__Supplied data__.
• • • • •

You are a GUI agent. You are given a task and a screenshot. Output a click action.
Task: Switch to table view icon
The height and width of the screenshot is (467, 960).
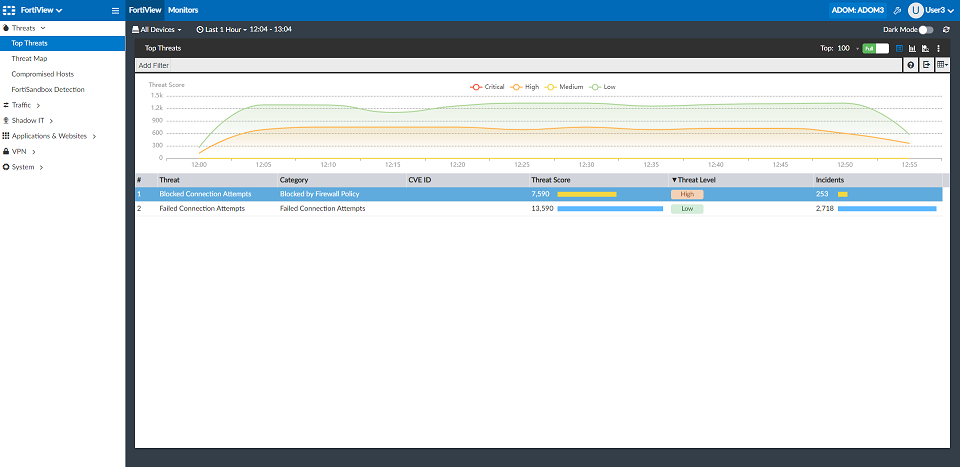point(899,48)
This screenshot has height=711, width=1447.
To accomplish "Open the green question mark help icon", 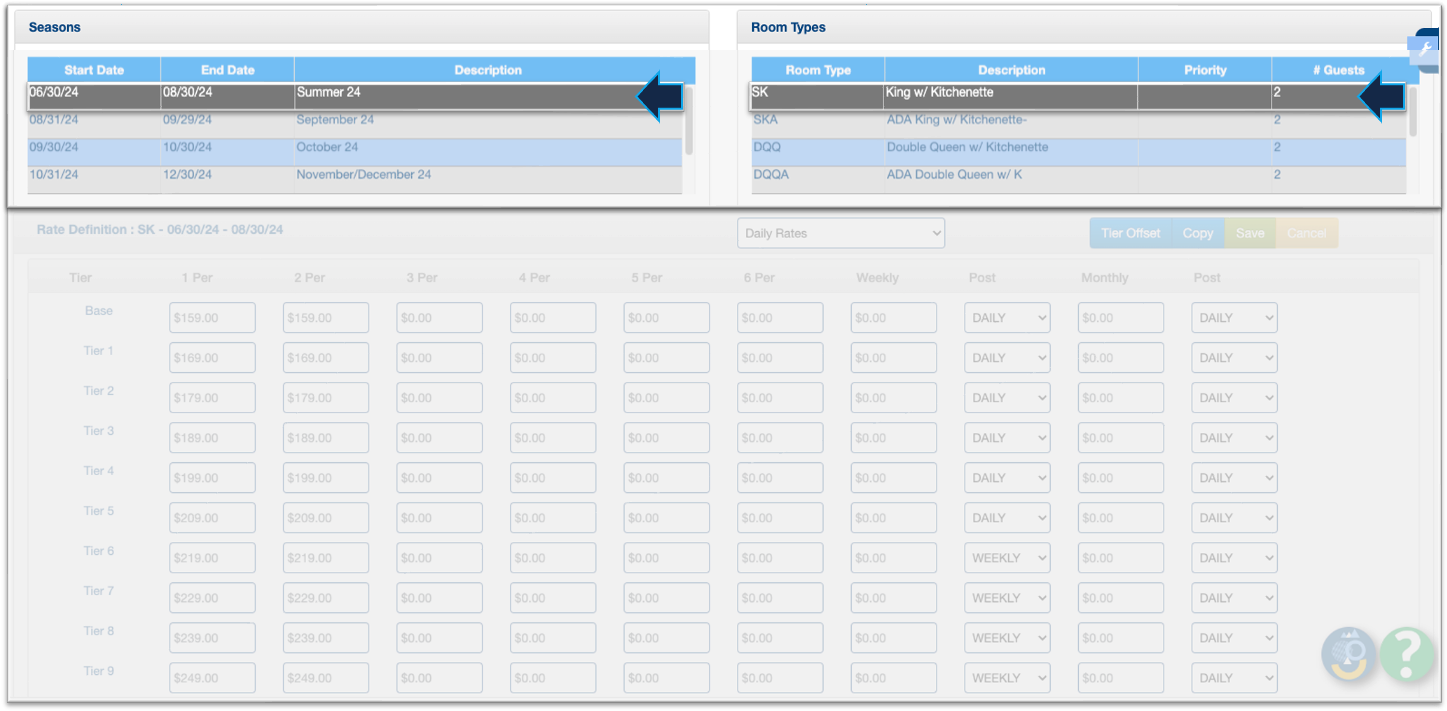I will pyautogui.click(x=1406, y=654).
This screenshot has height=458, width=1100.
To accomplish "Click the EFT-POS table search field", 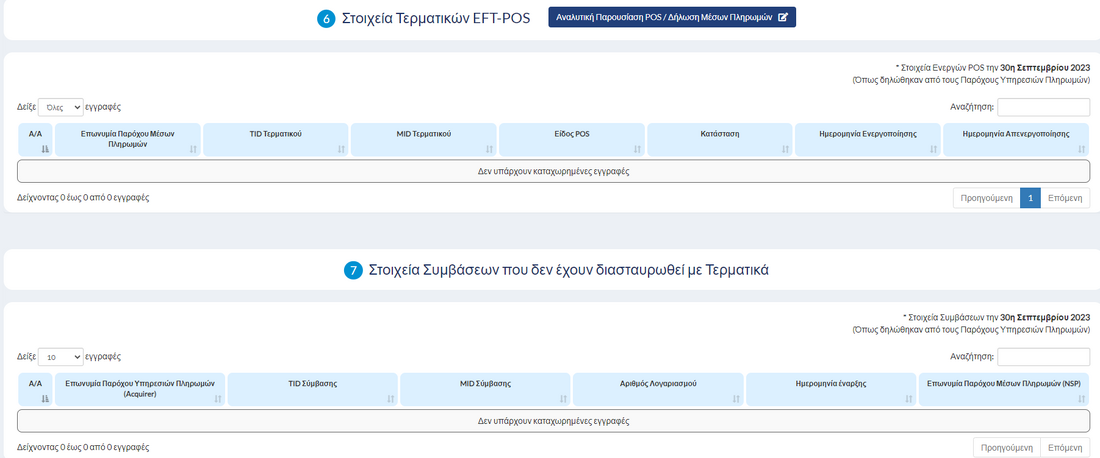I will click(x=1043, y=107).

• • • • •

__Task prompt__. Please output exactly the lines of the data above, from its first line through the line with "This screenshot has height=711, width=1447.", and nothing else; drop the pictures.

__Response to this task__.
You are a GUI agent. You are given a task and a screenshot. Output a click action.
Task: Switch to table view icon
The height and width of the screenshot is (467, 960).
point(899,48)
This screenshot has height=711, width=1447.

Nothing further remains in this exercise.